3. Für den Ausgleich zwischen diesen beiden Verfassungsgütern lassen sich dem Grundgesetz nur Leitgesichtspunkte entnehmen. Einerseits ist zu berücksichtigen, dass das Parlament zeitgemäße Strukturen ausbilden können muss, die der Vielzahl, Bandbreite und Komplexität der Gegenstände parlamentarischer Gesetzgebung und Kontrolle Rechnung tragen. Das Gelingen einer wirksamen und rationalen parlamentarischen Arbeit setzt demgemäss besondere Qualifikationen demokratischer Führung, vor allem besondere Sach- und Verfahrenskunde sowie Fähigkeiten der Information, Kommunikation und des Vermittelns voraus. Dies spricht dafür, dass Funktionen geschaffen und unter bestimmten Voraussetzungen auch besonders honoriert werden können, mit deren Hilfe die politische Willensbildung koordiniert werden kann. Andererseits ist der Gefahr zu begegnen, dass durch die systematische Ausdehnung von Funktionszulagen "Abgeordnetenlaufbahnen" und Einkommenshierarchien geschaffen werden, die der Freiheit des Mandats abträglich sind.

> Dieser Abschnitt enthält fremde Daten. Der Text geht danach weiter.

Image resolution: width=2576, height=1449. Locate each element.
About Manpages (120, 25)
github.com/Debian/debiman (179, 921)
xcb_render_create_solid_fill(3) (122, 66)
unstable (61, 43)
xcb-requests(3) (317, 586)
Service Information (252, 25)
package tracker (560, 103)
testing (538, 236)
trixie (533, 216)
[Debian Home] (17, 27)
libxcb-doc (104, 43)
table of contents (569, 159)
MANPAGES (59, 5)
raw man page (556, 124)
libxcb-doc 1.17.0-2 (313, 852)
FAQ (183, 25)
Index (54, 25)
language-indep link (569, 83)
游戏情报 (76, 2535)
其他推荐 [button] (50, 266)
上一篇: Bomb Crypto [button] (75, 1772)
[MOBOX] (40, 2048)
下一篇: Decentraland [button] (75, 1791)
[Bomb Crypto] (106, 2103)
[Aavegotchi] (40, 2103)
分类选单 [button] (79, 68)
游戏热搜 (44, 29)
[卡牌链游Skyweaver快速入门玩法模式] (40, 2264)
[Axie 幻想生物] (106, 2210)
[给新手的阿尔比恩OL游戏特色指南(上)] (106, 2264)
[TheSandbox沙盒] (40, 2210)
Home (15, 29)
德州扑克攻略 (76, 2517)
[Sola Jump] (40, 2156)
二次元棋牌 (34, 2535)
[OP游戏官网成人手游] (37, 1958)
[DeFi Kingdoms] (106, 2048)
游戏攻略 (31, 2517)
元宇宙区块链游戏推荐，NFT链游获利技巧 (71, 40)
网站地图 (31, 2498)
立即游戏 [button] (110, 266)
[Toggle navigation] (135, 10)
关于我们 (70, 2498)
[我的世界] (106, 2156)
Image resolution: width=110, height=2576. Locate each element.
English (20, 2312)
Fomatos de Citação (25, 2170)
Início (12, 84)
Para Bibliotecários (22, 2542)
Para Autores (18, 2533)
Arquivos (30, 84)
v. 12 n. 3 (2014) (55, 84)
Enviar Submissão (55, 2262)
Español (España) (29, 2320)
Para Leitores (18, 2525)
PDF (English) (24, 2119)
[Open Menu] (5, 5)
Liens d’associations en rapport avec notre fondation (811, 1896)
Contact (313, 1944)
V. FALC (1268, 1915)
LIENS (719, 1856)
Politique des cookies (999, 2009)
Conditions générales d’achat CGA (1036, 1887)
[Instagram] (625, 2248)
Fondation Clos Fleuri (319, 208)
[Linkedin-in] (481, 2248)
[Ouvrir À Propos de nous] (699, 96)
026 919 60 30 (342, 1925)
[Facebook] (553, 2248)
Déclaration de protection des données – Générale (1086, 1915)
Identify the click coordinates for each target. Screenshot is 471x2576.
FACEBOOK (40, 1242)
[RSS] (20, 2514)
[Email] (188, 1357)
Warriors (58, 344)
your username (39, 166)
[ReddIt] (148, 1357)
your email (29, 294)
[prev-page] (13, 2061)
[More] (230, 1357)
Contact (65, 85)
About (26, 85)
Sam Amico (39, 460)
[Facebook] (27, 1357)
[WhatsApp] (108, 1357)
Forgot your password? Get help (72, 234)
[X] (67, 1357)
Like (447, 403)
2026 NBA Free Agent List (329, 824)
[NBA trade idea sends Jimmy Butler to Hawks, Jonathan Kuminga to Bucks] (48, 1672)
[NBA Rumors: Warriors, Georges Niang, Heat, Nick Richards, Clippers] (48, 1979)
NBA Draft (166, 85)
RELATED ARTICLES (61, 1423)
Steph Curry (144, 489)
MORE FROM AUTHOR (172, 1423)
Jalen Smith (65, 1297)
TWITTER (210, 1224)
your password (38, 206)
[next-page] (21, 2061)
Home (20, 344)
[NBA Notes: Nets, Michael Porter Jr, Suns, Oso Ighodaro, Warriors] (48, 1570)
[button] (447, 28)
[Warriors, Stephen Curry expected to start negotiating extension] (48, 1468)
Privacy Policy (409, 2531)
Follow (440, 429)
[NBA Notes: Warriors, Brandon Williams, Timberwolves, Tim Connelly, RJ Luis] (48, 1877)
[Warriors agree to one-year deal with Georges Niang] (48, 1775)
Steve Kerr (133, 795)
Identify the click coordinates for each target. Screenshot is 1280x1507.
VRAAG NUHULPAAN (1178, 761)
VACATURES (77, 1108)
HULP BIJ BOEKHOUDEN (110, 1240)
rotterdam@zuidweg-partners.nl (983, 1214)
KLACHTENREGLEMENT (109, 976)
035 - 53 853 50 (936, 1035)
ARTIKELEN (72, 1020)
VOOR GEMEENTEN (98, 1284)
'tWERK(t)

Funktionszulagen können darum zum einen nur in geringer Zahl vorgesehen werden und sind zum anderen auf besonders herausgehobene politisch- parlamentarische Funktionen zu begrenzen. Wird einer nur geringen Anzahl von Funktionsträgern eine zusätzliche Entschädigung gewährt, ist es wenig wahrscheinlich, dass sich der einzelne Abgeordnete bei der Ausübung seines Mandats an sachfremden Gesichtspunkten wie an zusätzlichen Einkommenschancen orientiert. Bei den zahlenmäßig begrenzten Spitzenpositionen im Parlament ist diese Gefahr gering zu veranschlagen. Eine breite Streuung der besonders zu entschädigenden Funktionsstellen verschärft hingegen nicht nur die dargestellte Gefahr, sie könnte auch die Bereitschaft gerade der einflussreichen, mit Funktionszulagen ausgestatteten Abgeordneten mindern, die reguläre Entschädigung angemessen den steigenden Lebenshaltungskosten anzupassen. Auch hierdurch würde die Freiheit des Mandats gefährdet.

4. Für den Thüringer Landtag bedeutet das: Die Schaffung einer Zulage für die Fraktionsvorsitzenden ist angesichts von deren politischer Bedeutung verfassungsrechtlich nicht zu beanstanden, wie der Zweite Senat näher ausführt. Die Regelungen über ergänzende Entschädigungen für die stellvertretenden Fraktionsvorsitzenden, für die parlamentarischen Geschäftsführer der Fraktionen und die Ausschussvorsitzenden sind hingegen mit dem Verfassungsrecht unvereinbar. Sie verstoßen gegen die Freiheit des Mandats und den Grundsatz der Gleichbehandlung der Abgeordneten. Diese Funktionen sind nicht in gleicher Weise wie die des Fraktionsvorsitzenden politisch herausgehoben und in ihrer Zahl begrenzt. Insbesondere die Zahl der Ausschüsse übersteigt deutlich diejenige der Fraktionen und lässt sich zudem vergleichsweise einfach erhöhen. Die Schlussfolgerung, dass die Aussicht auf eine Erhöhung der Entschädigung keine ausschlaggebende oder doch bedeutsame Rolle für die Wahrnehmung des Abgeordnetenmandats zu spielen vermag, lässt sich hier nicht mit der erforderlichen Sicherheit ziehen.

II.

In dem Verfahren 2 BvH 4/91 hat der Zweite Senat auf Grund der mündlichen Verhandlung vom 2. Mai 2000 die Anträge verworfen. Sie sind mittlerweile unzulässig. Dies folgt zum einen aus einer Verfassungsänderung in Rheinland-Pfalz, wonach seit dem 18. Mai 2000 Normenkontrollverfahren vor dem Landesverfassungsgericht auch von "anderen Beteiligten" als Verfassungsorganen angestrengt werden können. Diese Möglichkeit besteht für die Antragstellerin, wie der Zweite Senat ausführt, hinsichtlich eines Teil der von ihr angegriffenen Vorschriften. Hinsichtlich der anderen Vorschriften ist mittlerweile das Rechtsschutzbedürfnis der Antragstellerin entfallen, da diese Normen aus dem Abgeordnetengesetz vom Landesgesetzgeber novelliert worden sind.